Прекрасно об этом же выразился блаженный Августин: "являются некнижные и опережают нас в царствии небесном — мы же со своей мудростью о нем неусердно печемся, а толкаемся бедственно здесь, в этой жизни, погрязая в сквернах плоти и крови." Об этом же самом противоречии между духовным смиренномудрием и мирской мудростью Иисус Христос в благодарственной Своей молитве к Богу Отцу говорит: "Славлю Тебя, Отче, Господи неба и земли! что Ты утаил сие от мудрых и разумных и открыл то младенцам (т. е. чистым в сердце): ей, Отче, ибо таково — Твое благоволение" (Матф. 11:25–26)!
Действительно, под худым рубищем часто скрывается высокая мудрость. И кто бы мог предполагать и поверить, что в столь простом, незнатном человеке заключается такое высокое познание о Божественном Существе. Кто мог бы поверить найти в безкнижной простоте такую высокую мысль, как представление убогого старца о двух руках несокрушимой силы — т. е. о всецелом приношении себя Богу, и всецелой своей любви к Нему, выражаемой исполнением Его заповедей — этими руками действительно попускает Бог связывать Себя человеку, от других же прикосновений к Себе Он устраняется.
II. Какая человеческая воля преимущественно достойна быть соединения с волей Божьей?
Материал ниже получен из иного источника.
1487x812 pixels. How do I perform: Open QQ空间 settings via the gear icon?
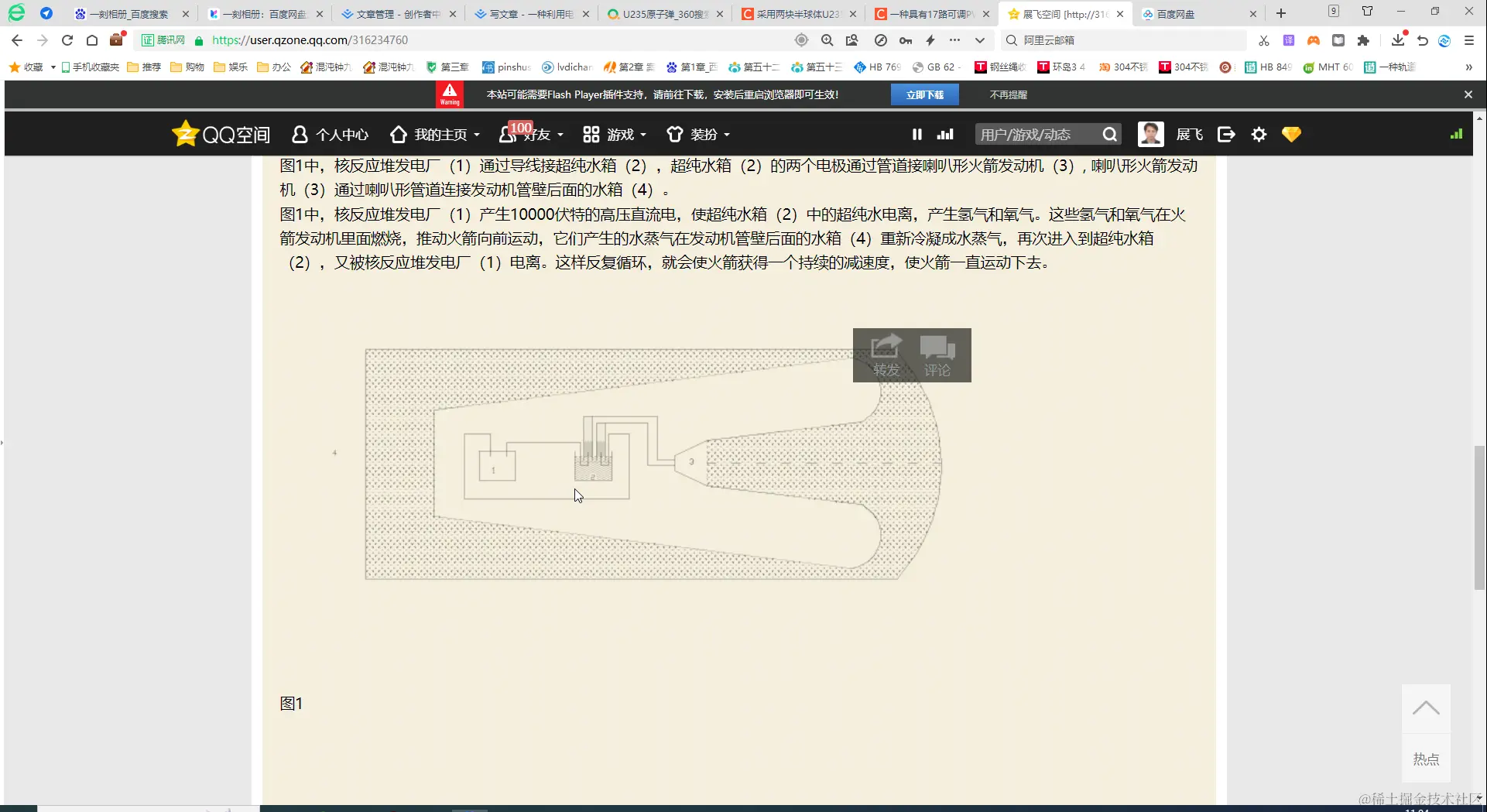[x=1259, y=134]
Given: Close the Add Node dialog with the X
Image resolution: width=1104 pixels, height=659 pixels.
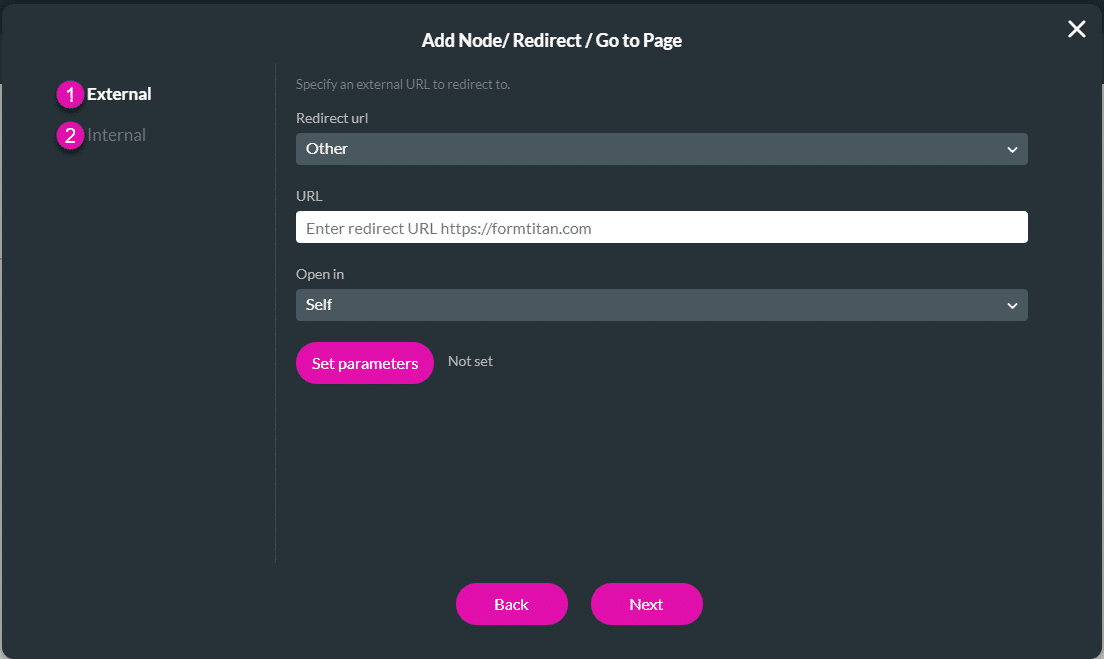Looking at the screenshot, I should (1076, 29).
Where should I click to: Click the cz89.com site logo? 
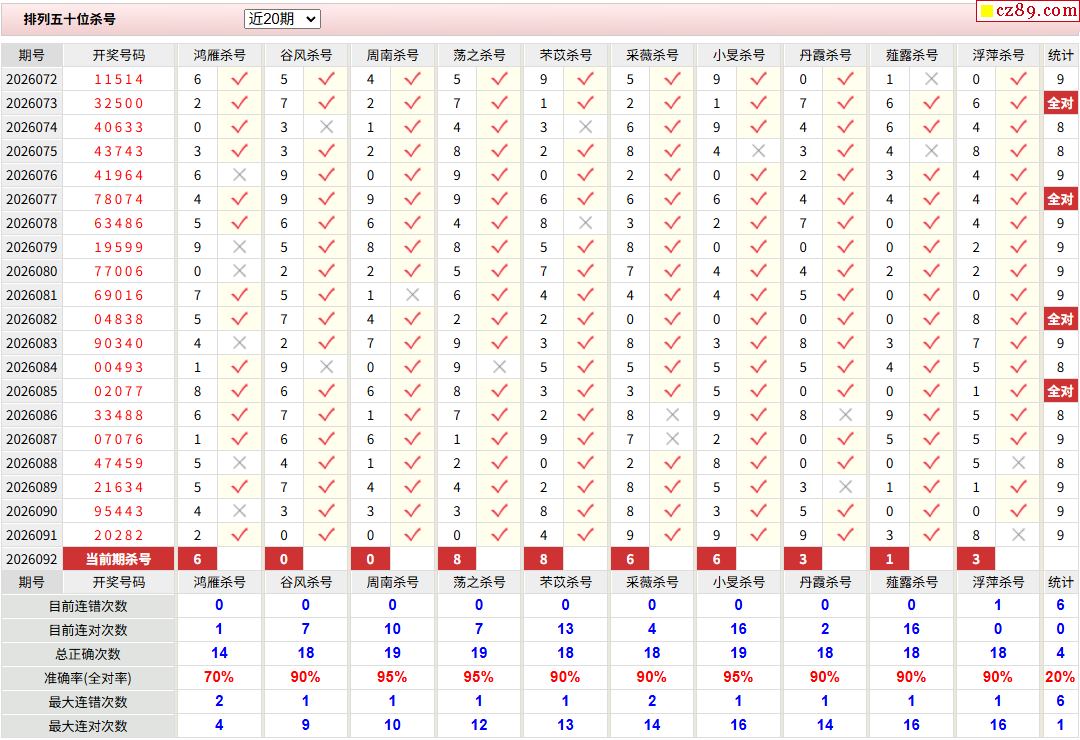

По вступлении на престол Персидского царя Артаксеркса сделано было им распоряжение собрать со всех сторон царства лучших и знатнейших девиц в знаменитый город Сузу для нахождения их при дворе в царской свите. На приготовление их к достойному царской особы представлению себя назначен был им годичный срок для устройства себе нарядных уборов и других украшений телесных и для усвоения себе добрых душевных свойств и поведения, подобающих лицам, удостаиваемым такой высокой чести.